Custom Tensorizer

Tensorizer is the class that prepares your data coming out of the data source and transforms it into tensors suitable for processing. Each tensorizer knows how to prepare the input data from specific columns. In order to do that, the tensorizer (after initialization, such as creating or loading the vocabulary for look-ups) executes the following steps:

  1. Its Config defines which column name(s) the tensorizer will look at
  2. numberize() takes one row and transform the strings into numbers
  3. tensorize() takes a batch of rows and creates the tensors

PyText provides a number of tensorizers for the most common cases. However, if you have your own custom features that don’t have a suitable Tensorizer, you will need to write your own class. Fortunately it’s quite easy: you simply need to create a class that inherits from Tensorizer (or one of its subclasses), and implement a few functions.

First a Config inner class, from_config class method, and the constructor __init__. This is just to declare member variables.

The tensorizer should declare the schema of your Tensorizer by defining a column_schema property which returns a list of tuples, one for each field/column read from the data source. Each tuple specifies the name of the column, and the type of the data. By specifying the type of your data, the data source will automatically parse the inputs and pass objects of those types to the tensorizers. You don’t need to parse your own inputs.

For example, SeqTokenTensorizer reads one column from the input data. The data is formatted like a json list of strings: [“where do you wanna meet?”, “MPK”]. The schema declaration is like this:

@property
def column_schema(self):
    return [(self.column, List[str])]

Another example with GazetteerTensorizer: it needs 2 columns, one string for the text itself, and one for the gazetteer features formatted like a complex json object. (The Gazetteer type is registered in the data source to automatically convert the raw strings from the input to this type.) The schema declaration is like this:

Gazetteer = List[Dict[str, Dict[str, float]]]

@property
def column_schema(self):
    return [(self.text_column, str), (self.dict_column, Gazetteer)]

Example Implementation

Let’s implement a simple word tensorizer that creates a tensor with the word indexes from a vocabulary.
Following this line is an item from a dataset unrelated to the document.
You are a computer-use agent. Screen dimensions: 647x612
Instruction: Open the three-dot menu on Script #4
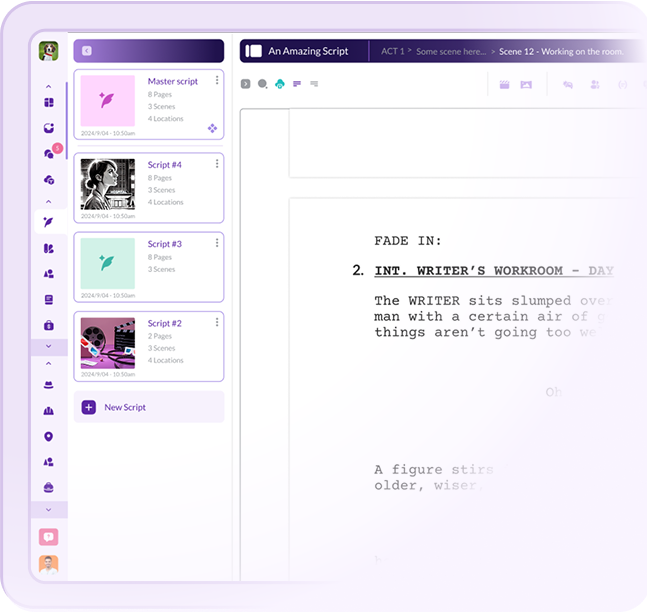(216, 163)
class MyWordTensorizer(Tensorizer):

    class Config(Tensorizer.Config):
        #: The name of the text column to read from the data source.
        column: str = "text"

    @classmethod
    def from_config(cls, config: Config):
        return cls(column=config.column)

    def __init__(self, column):
        self.column = column
        self.vocab = vocab

    @property
    def column_schema(self):
        return [(self.column, str)]

Next we need to build the vocabulary by reading the training data and count the words. Since multiple tensorizers might need to read the data, we parallelize the reading part and the tensorizers use the pattern row = yield to read their inputs. In this simple example, our “tokenize” function is just going to split on spaces.

def _tokenize(self, row):
    raw_text = row[self.column]
    return raw_text.split()

def initialize(self):
    """Build vocabulary based on training corpus."""
    vocab_builder = VocabBuilder()

    try:
        while True:
            row = yield
            words = _tokenize(row)
            vocab_builder.add_all(words)
    except GeneratorExit:
        self.vocab = vocab_builder.make_vocab()
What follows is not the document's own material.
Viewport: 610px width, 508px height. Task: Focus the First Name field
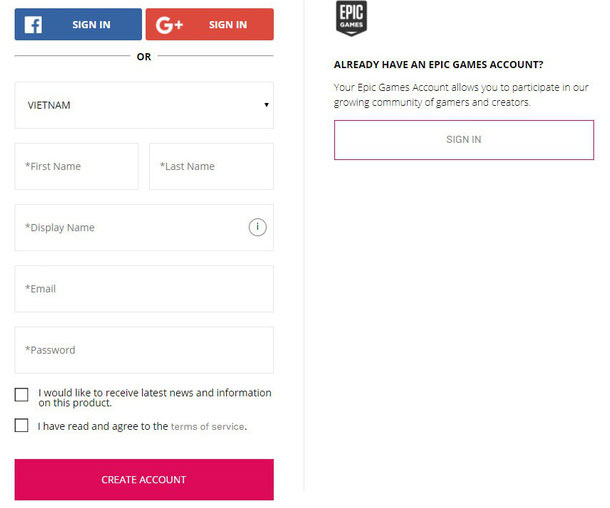coord(77,166)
The most important method is numberize, which takes a row and transforms it into list of numbers. The exact meaning of those numbers is arbitrary and depends on the design of the model. In our case, we look up the word indexes in the vocabulary.

def numberize(self, row):
    """Look up tokens in vocabulary to get their corresponding index"""
    words = _tokenize(row)
    idx = self.vocab.lookup_all(words)
    # LSTM representations need the length of the sequence
    return idx, len(idx)

Because LSTM-based representations need the length of the sequence to only consider the useful values and ignore the padding, we also return the length of each sequence.

Finally, the last function will create properly padded torch.Tensors from the batches produced by numberize. Numberized results can be cached for performance. We have a separate function to tensorize them because they are shuffled and batched differently (at each epoch), and then they will need different padding (because padding dimensions depend on the batch).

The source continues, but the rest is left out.